### [Exercise details]
Reproduce each record's lines with "Click" substituted by "Select" and everything else unchanged. Omit the pictures from the answer.

### [Exercise materials]
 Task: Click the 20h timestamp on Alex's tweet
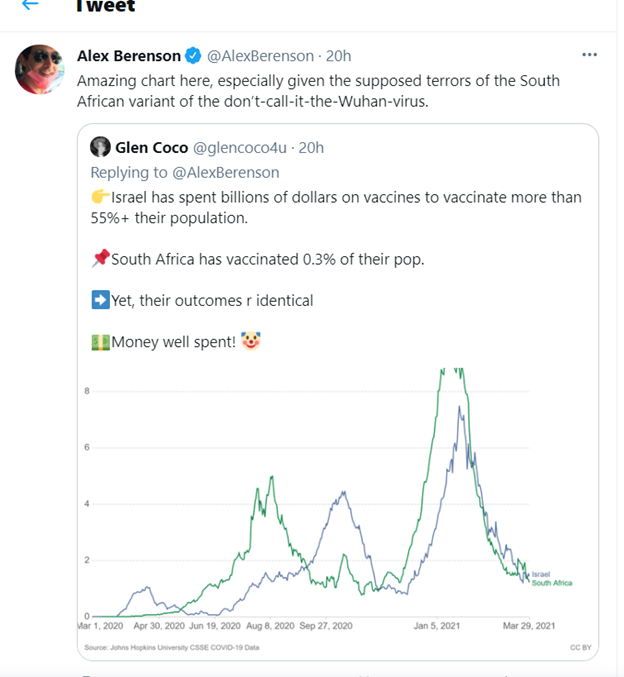pos(338,55)
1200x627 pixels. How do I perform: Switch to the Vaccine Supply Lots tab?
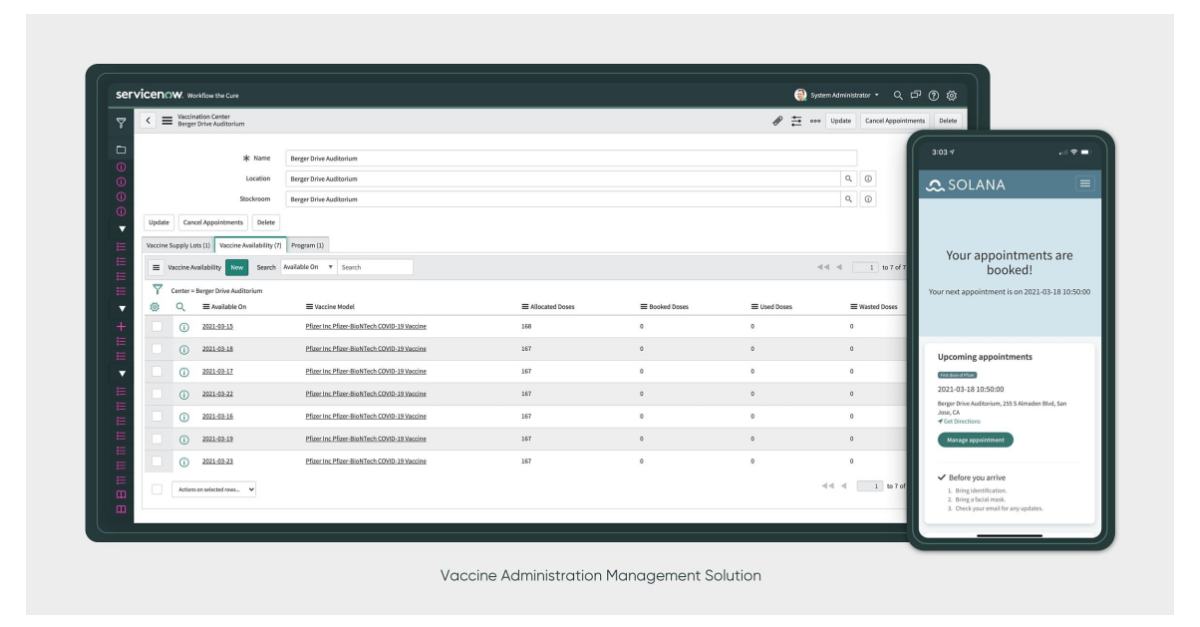[178, 244]
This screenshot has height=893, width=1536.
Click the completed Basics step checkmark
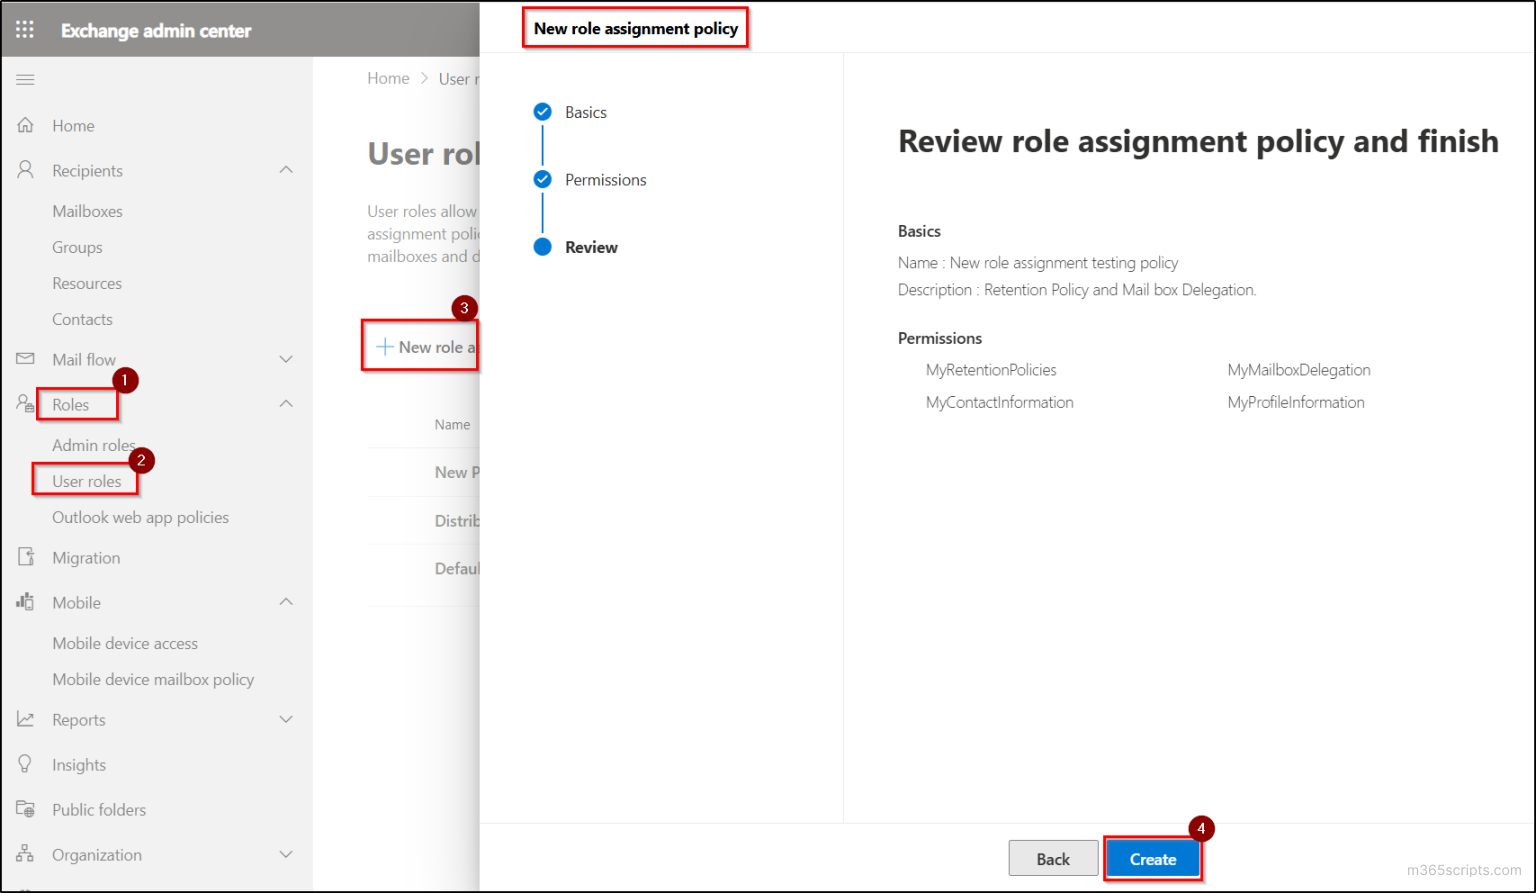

### [Solution to this problem]
 Task: Select the 20h timestamp on Alex's tweet
pos(338,55)
1200x627 pixels. How do I perform: Switch to the Vaccine Supply Lots tab?
[178, 244]
This screenshot has height=893, width=1536.
Select the completed Basics step checkmark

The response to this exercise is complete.